Experimental Results
We have tested extensively our tool against the performances of NuSMV. For testing the satisfiabily of LTL formulas, Alaska performs generally much better than NuSMV. For model-checking, the gain in performance appears mainly when the size of the LTL formulas grow. You can find here the results of those experiments. Be aware that some of the scales on the time axis are logarithmic. More details can be found in:
- Martin De Wulf, Laurent Doyen, Nicolas Maquet, Jean-Francois Raskin. Antichains: Alternative Algorithms for LTL Satisfiability and Model-Checking. Proceedings of TACAS 2008, LNCS, Springer-Verlag, Budapest, 2008.
Nevertheless, the figure on this site are different from the ones in the paper, since the Alaska tool has been updated since the publication of the paper.

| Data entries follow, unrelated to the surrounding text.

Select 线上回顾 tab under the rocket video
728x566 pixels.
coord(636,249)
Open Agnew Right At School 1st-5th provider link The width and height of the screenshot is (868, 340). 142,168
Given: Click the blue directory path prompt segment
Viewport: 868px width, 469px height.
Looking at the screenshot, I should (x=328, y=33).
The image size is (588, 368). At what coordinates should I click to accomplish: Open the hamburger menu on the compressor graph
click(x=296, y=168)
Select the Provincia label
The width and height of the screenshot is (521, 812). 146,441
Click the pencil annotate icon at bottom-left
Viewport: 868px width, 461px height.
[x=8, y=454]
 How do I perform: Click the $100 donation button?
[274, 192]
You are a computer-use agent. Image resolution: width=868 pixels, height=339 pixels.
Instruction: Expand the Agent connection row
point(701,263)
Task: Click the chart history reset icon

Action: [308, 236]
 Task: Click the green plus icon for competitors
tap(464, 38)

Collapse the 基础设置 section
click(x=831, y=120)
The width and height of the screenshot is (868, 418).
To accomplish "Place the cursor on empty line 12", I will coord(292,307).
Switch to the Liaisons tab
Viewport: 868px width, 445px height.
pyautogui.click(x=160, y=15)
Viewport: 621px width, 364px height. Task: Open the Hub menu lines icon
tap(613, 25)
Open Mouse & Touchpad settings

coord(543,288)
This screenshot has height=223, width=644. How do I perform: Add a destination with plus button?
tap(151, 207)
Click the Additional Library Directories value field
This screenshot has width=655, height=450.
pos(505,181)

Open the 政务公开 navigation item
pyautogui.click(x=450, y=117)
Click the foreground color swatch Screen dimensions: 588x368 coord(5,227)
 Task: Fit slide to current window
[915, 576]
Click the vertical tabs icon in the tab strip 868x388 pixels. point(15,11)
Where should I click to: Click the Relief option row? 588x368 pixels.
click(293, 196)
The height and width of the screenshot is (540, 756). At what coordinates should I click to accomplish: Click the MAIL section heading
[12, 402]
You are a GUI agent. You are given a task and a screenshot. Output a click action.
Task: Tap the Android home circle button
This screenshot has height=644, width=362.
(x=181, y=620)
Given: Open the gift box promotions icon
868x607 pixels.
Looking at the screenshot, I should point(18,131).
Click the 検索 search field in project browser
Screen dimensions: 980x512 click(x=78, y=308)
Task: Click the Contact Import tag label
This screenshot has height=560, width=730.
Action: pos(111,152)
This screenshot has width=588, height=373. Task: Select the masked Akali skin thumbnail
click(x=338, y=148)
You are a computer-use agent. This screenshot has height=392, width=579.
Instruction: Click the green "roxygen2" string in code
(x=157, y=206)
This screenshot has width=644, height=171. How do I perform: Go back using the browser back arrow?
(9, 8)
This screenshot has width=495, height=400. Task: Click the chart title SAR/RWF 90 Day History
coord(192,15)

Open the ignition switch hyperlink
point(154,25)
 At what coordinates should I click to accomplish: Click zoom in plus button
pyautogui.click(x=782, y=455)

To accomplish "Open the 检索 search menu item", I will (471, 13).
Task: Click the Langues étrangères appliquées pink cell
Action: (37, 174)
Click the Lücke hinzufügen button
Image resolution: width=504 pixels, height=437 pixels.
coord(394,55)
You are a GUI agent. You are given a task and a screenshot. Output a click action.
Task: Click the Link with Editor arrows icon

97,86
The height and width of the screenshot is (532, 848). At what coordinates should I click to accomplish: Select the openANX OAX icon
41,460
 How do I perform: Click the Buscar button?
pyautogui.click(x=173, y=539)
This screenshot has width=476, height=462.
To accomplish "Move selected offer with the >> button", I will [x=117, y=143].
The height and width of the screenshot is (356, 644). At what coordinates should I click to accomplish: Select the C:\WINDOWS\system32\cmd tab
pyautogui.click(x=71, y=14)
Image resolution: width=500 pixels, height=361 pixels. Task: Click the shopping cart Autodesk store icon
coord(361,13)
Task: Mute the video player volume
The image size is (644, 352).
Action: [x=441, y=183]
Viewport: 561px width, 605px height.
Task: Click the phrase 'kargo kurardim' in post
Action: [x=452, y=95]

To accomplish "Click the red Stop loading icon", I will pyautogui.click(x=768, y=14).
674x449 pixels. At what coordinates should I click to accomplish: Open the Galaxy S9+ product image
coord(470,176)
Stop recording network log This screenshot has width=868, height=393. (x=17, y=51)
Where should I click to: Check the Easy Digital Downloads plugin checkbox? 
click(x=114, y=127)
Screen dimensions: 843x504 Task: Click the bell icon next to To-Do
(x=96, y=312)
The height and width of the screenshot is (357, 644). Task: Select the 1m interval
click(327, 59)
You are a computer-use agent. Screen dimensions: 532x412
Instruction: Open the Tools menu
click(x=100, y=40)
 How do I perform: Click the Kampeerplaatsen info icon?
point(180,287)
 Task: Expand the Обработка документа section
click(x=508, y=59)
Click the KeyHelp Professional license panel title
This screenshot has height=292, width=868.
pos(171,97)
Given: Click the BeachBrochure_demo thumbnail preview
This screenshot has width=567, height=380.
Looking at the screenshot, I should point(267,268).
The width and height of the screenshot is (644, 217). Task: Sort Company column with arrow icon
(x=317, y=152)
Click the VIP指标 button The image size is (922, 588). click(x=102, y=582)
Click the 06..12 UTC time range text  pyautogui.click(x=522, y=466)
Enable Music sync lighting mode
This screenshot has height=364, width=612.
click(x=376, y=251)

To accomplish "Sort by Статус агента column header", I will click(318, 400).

All input files are available for download
LTL Satisfiability
Lift Formulas
The first family is a parametric specification of a lift system with n floors that we have taken from Harding's thesis. Two encodings are used: one ("lift") that uses a linear number of variables per floor, and another ("lift-b") which uses a number of variables that is logarithmic in the number of floors (resulting in larger formulas).
Szymanski Formulas
The second family of formulas was referenced in an article by Sebastiani, Tonetta and Vardi in 2005 as examples of difficult LTL to NBW translation and describes liveness properties for the Szymanski mutual exclusion protocol and for a variant of this protocol due to Pnueli.
Counter Formulas
Finally, the last set of formulas describes how a binary counter, parameterized by its length, is incremented. Two ways of formalizing the increment are considered (``count", ``count-l"). Those formulas are quite particular as they all define a unique model: for n=2, the model is [00 ... 01 ... 10 ... 11]*. In this benchmark, the classical fully-symbolic algorithm behaves much better than our antichain algorithm. This is not surprising for two reasons. First, the efficiency of our antichain-based algorithms comes from the ability to identify prefixes of runs in the ABW which can be ignored because they impose more constraints than others on the future. As there is only one future allowed by the formula, the locations of the NBW defined by the Miyano-Hayashi construction are incomparable for the simulation relation, causing very long antichains and poor performances. This can be considered as a pathological and maybe not very interesting case.
Model Checking
Gas Station
This family describes a gas station with an operator, one pump, and n customers (n is a parameter) waiting in line to use the pump. The operator manages the customer queue and activates or deactivates the pump. This resource-access protocol was used in a paper by Sebastiani, Tonetta and Vardi in 2005 as an LTL model-checking benchmark. We have used the same LTL formulas as them.
Bakery Algorithm
This family of models is a finite state version of the Lamport's bakery mutex protocol. This protocol is interesting becauses it imposes fairness among all processes and again it is parametric in the number n of participating processes. Our model is large and grows very rapidly with the number of processes. For 2 processes, it uses 42 boolean variables and requires BDDs with a total of 7750 nodes to encode the model, for 4 processes, it uses 91 variables and BDDs with more than 20 million nodes.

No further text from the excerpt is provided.